Le 15 novembre 1985, deux mois seulement après que le président Ronald Reagan eut enfin prononcé publiquement le mot « SIDA », la télévangéliste Tammy Faye Bakker a fait quelque chose d’audacieux et intrépide à l’époque : elle a interviewé un homosexuel vivant avec le VIH à la télévision en direct et le traita avec compassion.

« Quelle tristesse que nous, chrétiens – qui devons être le sel de la terre, nous qui sommes censés pouvoir aimer tout le monde – ayons tellement peur d’un patient atteint du SIDA que nous ne monterons pas et ne passerons pas notre bras autour d’eux et dites-leur que nous nous soucions », a déclaré Bakker en larmes lors de son entretien de 24 minutes avec Steve Pieters.

La conversation a été diffusée lors de la “Tammy’s House Party” sur le réseau Praise the Lord, une chaîne qui a atteint 20 millions de téléspectateurs dans des dizaines de pays au sommet de sa popularité.
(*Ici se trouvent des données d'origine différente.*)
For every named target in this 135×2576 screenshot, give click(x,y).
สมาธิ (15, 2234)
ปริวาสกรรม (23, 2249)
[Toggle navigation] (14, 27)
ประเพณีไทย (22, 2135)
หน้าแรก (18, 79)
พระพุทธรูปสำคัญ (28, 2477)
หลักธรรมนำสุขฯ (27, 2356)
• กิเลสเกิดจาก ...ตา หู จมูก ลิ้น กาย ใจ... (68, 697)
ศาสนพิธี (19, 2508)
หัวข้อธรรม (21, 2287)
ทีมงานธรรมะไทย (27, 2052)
On pense que c’est la première fois qu’un télévangéliste parle à une personne vivant avec le sida ou le VIH à la télévision, et l’interview en profondeur (trop approfondie pour certains téléspectateurs) est devenue une étape importante dans l’histoire du sida et des LGBTQ.
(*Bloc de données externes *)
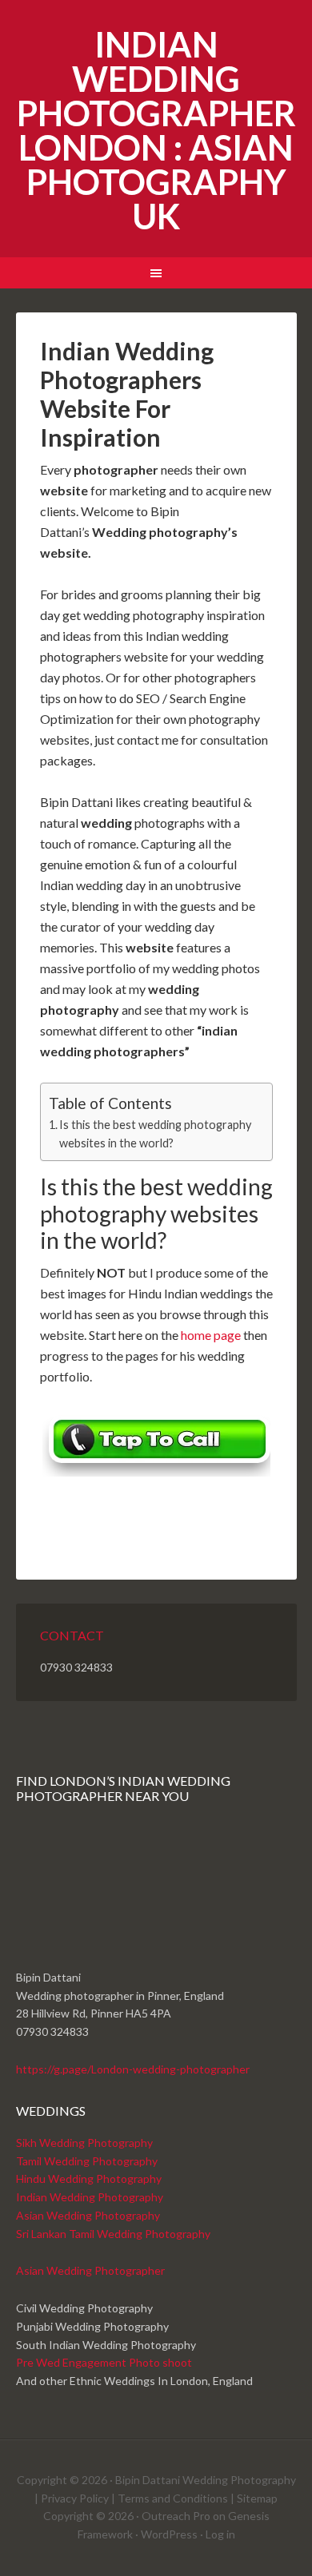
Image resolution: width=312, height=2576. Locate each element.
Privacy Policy (75, 2498)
Alors que Bakker, décédée d’un cancer en 2007 à l’âge de 65 ans, a un héritage compliqué, brouillé par la condamnation pour fraude de son premier mari Jim Bakker, son bilan sur les droits des homosexuels, en particulier l’empathie qu’elle a manifestée envers ceux qui vivent avec le VIH et le sida, est resté clair et était radical pour l’époque.

Jessica Chastain dans le rôle de Tammy Faye Bakker dans “Les yeux de Tammy Faye”.Rechercher des images claires

La conversation décisive de Bakker avec Pieters a eu lieu il y a plus de 35 ans, mais elle a été remise sous les projecteurs grâce au nouveau film “Les yeux de Tammy Faye”, mettant en vedette l’actrice nominée aux Oscars Jessica Chastain dans le rôle principal. Basé sur le documentaire culte du même nom narré par RuPaul en 2000, le film, qui fait ses débuts dans les salles vendredi, met en évidence cette interview révolutionnaire.
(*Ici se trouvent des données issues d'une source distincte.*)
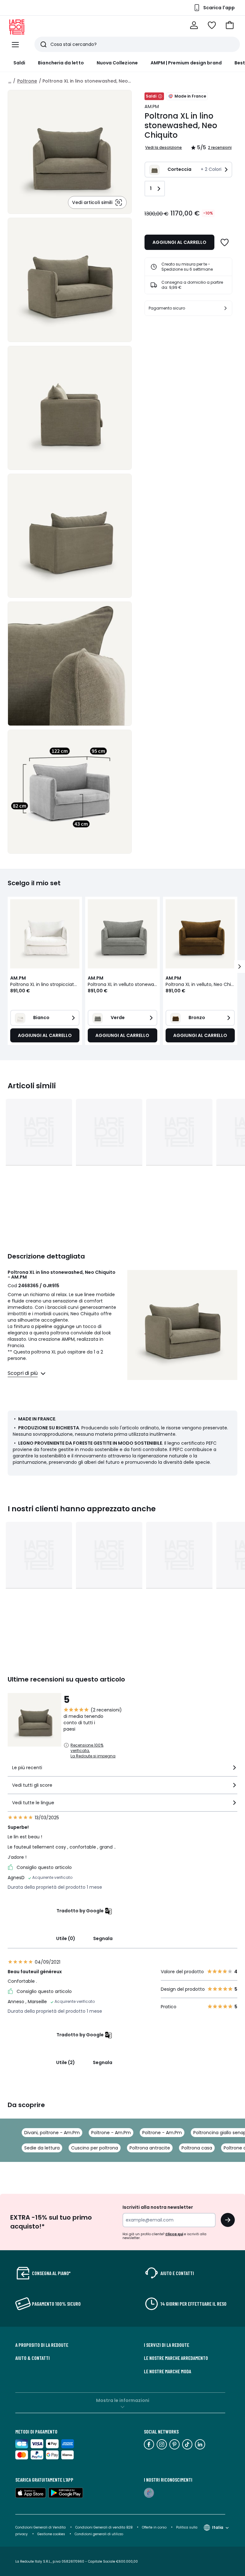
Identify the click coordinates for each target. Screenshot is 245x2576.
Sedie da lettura (42, 2148)
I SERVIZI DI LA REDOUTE (166, 2345)
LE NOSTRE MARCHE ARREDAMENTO (176, 2358)
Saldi (19, 63)
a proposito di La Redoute (41, 2345)
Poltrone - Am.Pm (111, 2132)
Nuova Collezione (117, 63)
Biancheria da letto (61, 63)
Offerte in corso (154, 2527)
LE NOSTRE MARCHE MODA (167, 2371)
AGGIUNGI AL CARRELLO (179, 242)
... (9, 81)
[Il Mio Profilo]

“Quand j’ai vu le documentaire et que j’ai vu cette scène – ce moment incroyable entre Steve Pieters et Tammy Faye – je savais à quel point c’était important, car ma connaissance de Tammy était exactement ce que les médias m’avaient nourri, cette version sensationnelle qui se concentrait sur le drame », a déclaré Chastain, qui était également producteur exécutif du film, à NBC News du Festival international du film de Toronto. “Ce n’est pas vraiment la véritable histoire de qui elle était, et cela m’a époustouflé.”

Chastain a acquis les droits de l’histoire de Bakker il y a près d’une décennie et travaille depuis pour porter le film sur grand écran.

« Pour moi, cette interview était la raison pour laquelle j’ai dû faire le film ; c’était la scène la plus importante », a-t-elle déclaré. “Steve Pieters est phénoménal, toutes ses réponses étaient si affectueuses et belles, et Tammy Faye, elle avait toutes ces petites questions naïves. Je suis convaincu qu’ils ont sauvé des vies avec cette interview, parce que beaucoup dans le monde évangélique conservateur renient leurs enfants qui leur parlent.

Lorsque Bakker a appris, au cours de cette interview, que les parents de Pieters l’avaient accepté lorsqu’il leur a parlé, elle est devenue visiblement émue.

“Dieu merci pour une maman et un papa qui se tiendront avec un jeune”, a-t-elle déclaré. «Ils sont toujours votre garçon, ils sont toujours votre fille, peu importe ce qui se passe dans leur vie, et je pense qu’il est si important que nous, en tant que maman et papa, aimions à travers tout, et c’est ainsi avec Jésus, vous savez. Jésus nous aime à travers tout.”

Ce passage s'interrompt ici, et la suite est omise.